Savinho en el centro de la tormenta: Tottenham y City en la encrucijada
El caso Savinho se ha convertido en uno de los expedientes más incómodos del verano para el Manchester City. Tottenham vuelve a la carga por el extremo brasileño por segundo año consecutivo y, si esta vez el traspaso se concreta, no será una operación precisamente sentimental.
Hace apenas un año, dentro del City Football Group se hablaba de Savinho como el gran ejemplo de su modelo: fichado por el City tras brillar cedido en el Girona, presentado como la siguiente gran pieza para Pep Guardiola. Sobre el papel, la historia perfecta. Sobre el césped, no tanto.
Un talento que no termina de explotar
La sensación con Savinho no es de fracaso absoluto. Es peor: es la de un futbolista que siempre parece estar a un paso de ser decisivo… pero no lo cruza. La calidad está ahí, el desborde también, la energía sobra. Falta lo que Guardiola lleva tiempo repitiendo: claridad y constancia en el último tercio.
Cuando un técnico como Pep insiste en que, en cuanto entienda qué hacer en los metros finales de forma consistente, el jugador será “terrific”, el mensaje es doble. Confianza en el potencial, sí. Pero también una advertencia: el tiempo para aprender en la élite es corto.
De momento, ese potencial no se ha transformado en realidad. Y el golpe más duro no ha llegado desde Manchester, sino desde Brasil: Savinho ni siquiera entró en la prelista de 55 jugadores para la selección de cara al Mundial de este verano. Ni en la lista larga. Un dato que pesa. Fichar por el City suele acercar a la selección, no alejar.
Redes sociales que no ayudan
Sobre el césped, el debate es futbolístico. Fuera de él, el problema es de imagen. Y ahí Savinho y su entorno vuelven a tropezar en la misma piedra.

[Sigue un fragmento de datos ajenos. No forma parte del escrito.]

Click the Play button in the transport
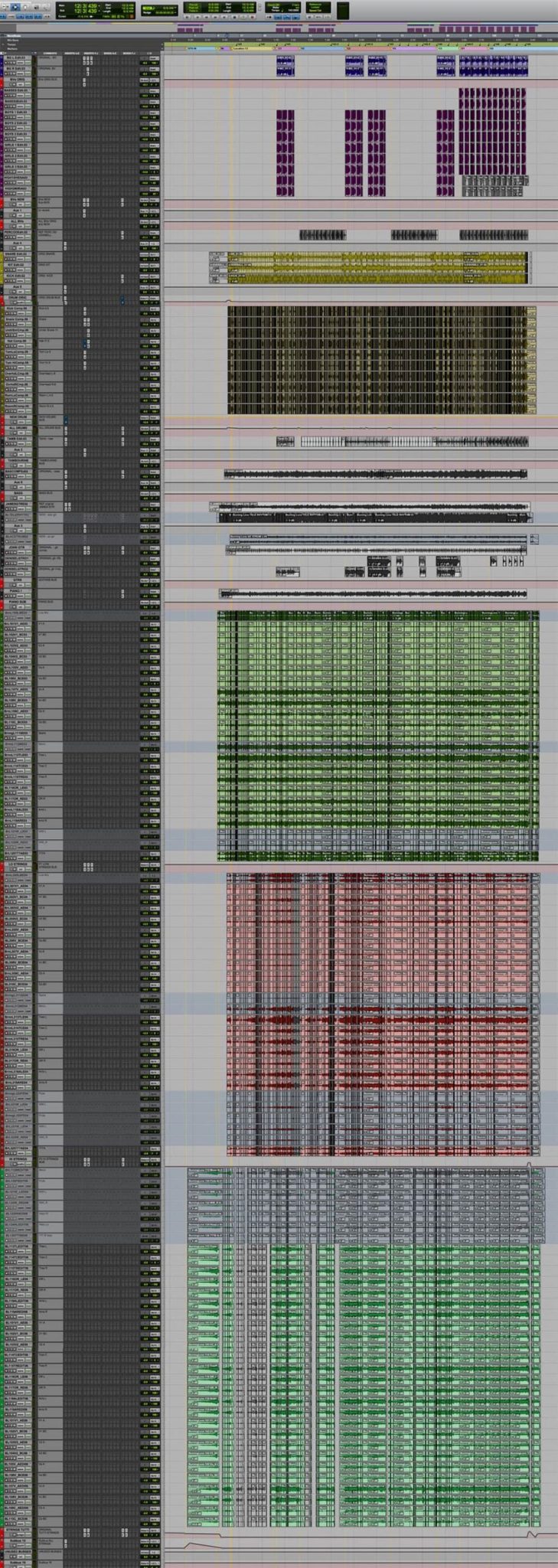558x1568 pixels. tap(15, 6)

El verano pasado, mientras el Tottenham negociaba por él, aparecieron en Instagram fotos del jugador con maletas en primer plano. Mensaje evidente, guiño innecesario. Esta semana, nuevo capítulo: su agente publicó una imagen de ambos en Londres a la mañana siguiente del desfile del City, y además dio “me gusta” a una información de un periodista que hablaba del interés de los Spurs.

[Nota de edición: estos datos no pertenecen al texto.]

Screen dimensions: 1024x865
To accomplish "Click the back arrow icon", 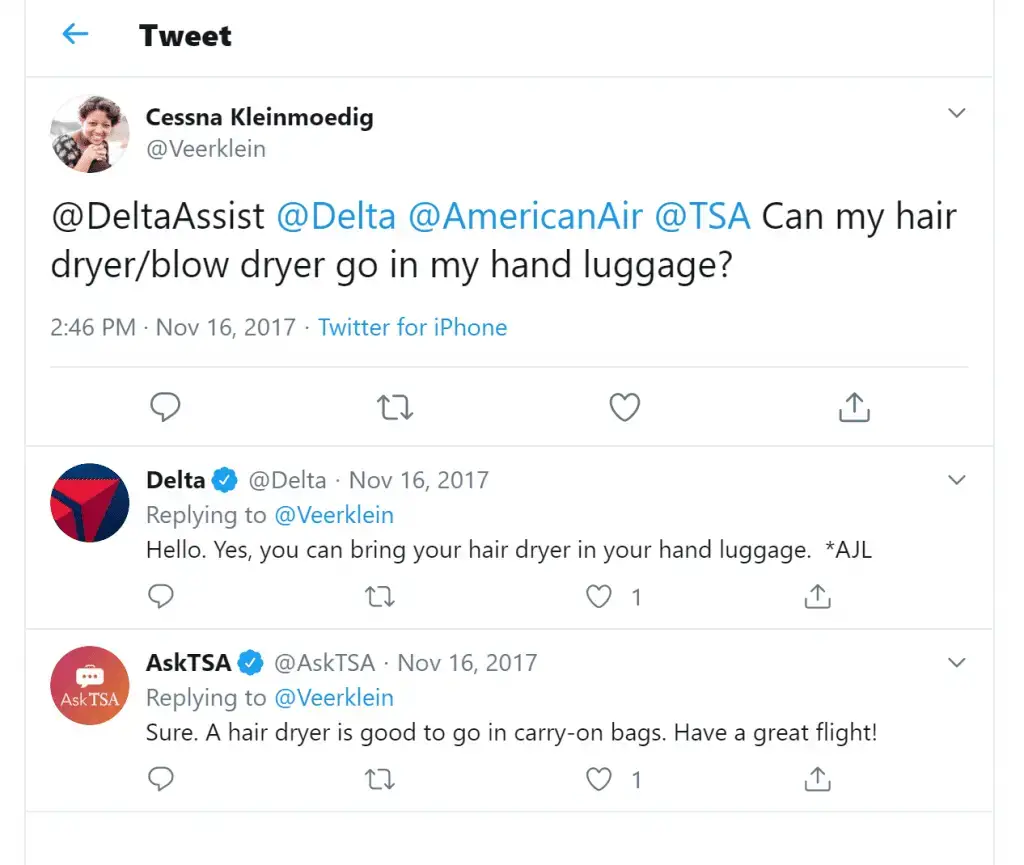I will coord(75,35).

Sutileza cero. En un club como el City, donde el departamento de reclutamiento invierte mucho en analizar el carácter y el comportamiento de los jugadores, este tipo de gestos no cae bien ni en la grada ni en las oficinas. No se espera que nadie que represente al club alimente públicamente el ruido sobre su futuro.
Una venta fácil… pero con trampa
Los números hacen que la operación sea tentadora. El City pagó alrededor de 30 millones de libras por Savinho. Con el Tottenham dispuesto a insistir, recuperar la inversión e incluso sacar beneficio no parece complicado. Para Hugo Viana, nuevo director deportivo, y para el City Football Group, sería una victoria rápida: convertir a un jugador que no ha explotado en una plusvalía inmediata.
Pero la pregunta clave no es cuánto ingresas. Es a quién pierdes. Y, sobre todo, a quién traes después.
Incluso si en el club ya han decidido que Savinho no es la respuesta para el último tercio del campo que necesita Enzo Maresca, su salida deja un hueco más en una plantilla que no anda sobrada de extremos diferenciales. Vender puede ser una “solución” contable, pero futbolísticamente abre otra obligación: acertar sí o sí con el sustituto.
La presión sobre Viana y su equipo crece ahí. Cada salida relevante obliga a un fichaje que sube el listón de riesgo. Y en este City, ya no hay tanto margen para experimentar.
Un verano clave tras la era Guardiola
El City no necesita una revolución para seguir compitiendo por la Premier la próxima temporada. La base está, el bloque es campeón y el talento abunda. El problema es que las posibles salidas pueden forzar una remodelación más profunda de la prevista.
Tras una campaña ya marcada por la transición y la adaptación de muchas caras nuevas, la gran duda es evidente: ¿quiere el club otro año de reajustes, pruebas y paciencia? Y si no puede evitarlo, ¿cómo convierte ese nuevo giro de plantilla en una oportunidad y no en un paso atrás?
En ese tablero, Savinho se convierte en algo más que un caso aislado. Es casi un ensayo general de cómo el City piensa gestionar el día después de Guardiola. Qué tipo de riesgo está dispuesto a asumir, cuánto peso dará al potencial frente al rendimiento inmediato, qué tolerancia tendrá a los perfiles que generan ruido fuera del campo.
Si el brasileño termina en el Tottenham, el City se quedará con dinero en caja y un espacio libre en la plantilla. Lo realmente decisivo será qué hace con ese espacio. Ahí se sabrá si este verano es solo un ajuste más… o el primer gran examen del nuevo proyecto sin la sombra de Pep marcando cada decisión.